TEXT TO READ:
+ + + + + + +

Demand for bridges, overpasses and other infrastructure is surging in Myanmar.

TOKYO -- IHI will partner with the government of Myanmar to build a $15 million concrete factory there, developing the country's materials sector and helping meet surging demand for infrastructure.

     The Japanese heavy equipment manufacturer will contribute 60% of the cost, with Myanmar's construction ministry putting forth the rest. The partners could break ground as soon as January in Yangon, the country's largest city. A start to operations is eyed for September or October, said Kyaw Linn, the ministry's permanent secretary. The midsize plant will be able to produce 77,000 tons of high-strength precast concrete annually.

     The project marks the second factory established jointly by the ministry and a Japanese company since Myanmar returned to civilian rule in 2011. The first, involving JFE Engineering, produces material for steel bridges and other such structures. IHI's venture is expected to meet more diverse demand from the public and private sectors.

+ + + + + + +

EXERCISES TO COMPLETE:
• A. According to the article on the Myanmar concrete factory, how much high-strength precast concrete will the plant be able to produce each year?
• B. Reproduce everything in the article on the Myanmar concrete factory from "The Japanese heavy" down to "and private sectors.".
The lines after this have nothing to do with the article on the Myanmar concrete factory.

AVAILABLE DATA:
+ + + + + + +

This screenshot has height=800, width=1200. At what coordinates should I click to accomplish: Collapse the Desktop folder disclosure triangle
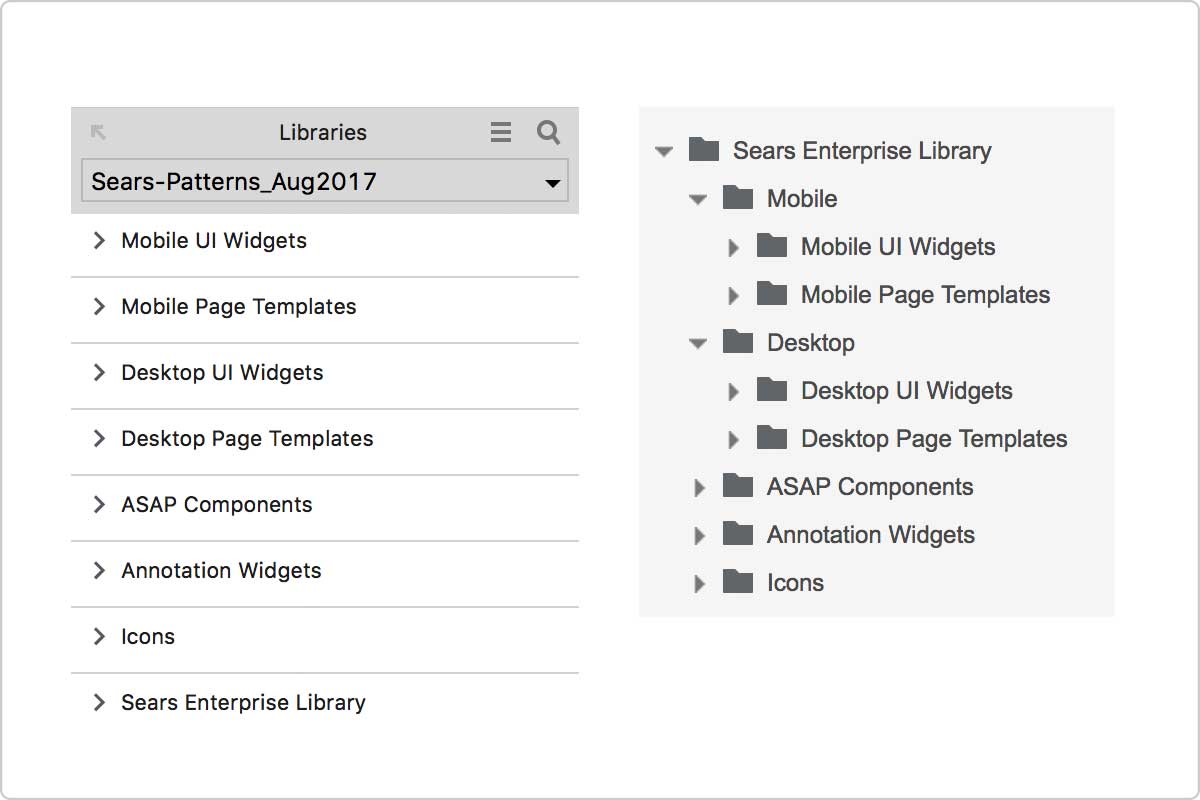(x=698, y=344)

+ + + + + + +

TASK RESPONSES:
• A. 77,000 tons a year.

• B.
The Japanese heavy equipment manufacturer will contribute 60% of the cost, with Myanmar's construction ministry putting forth the rest. The partners could break ground as soon as January in Yangon, the country's largest city. A start to operations is eyed for September or October, said Kyaw Linn, the ministry's permanent secretary. The midsize plant will be able to produce 77,000 tons of high-strength precast concrete annually.

     The project marks the second factory established jointly by the ministry and a Japanese company since Myanmar returned to civilian rule in 2011. The first, involving JFE Engineering, produces material for steel bridges and other such structures. IHI's venture is expected to meet more diverse demand from the public and private sectors.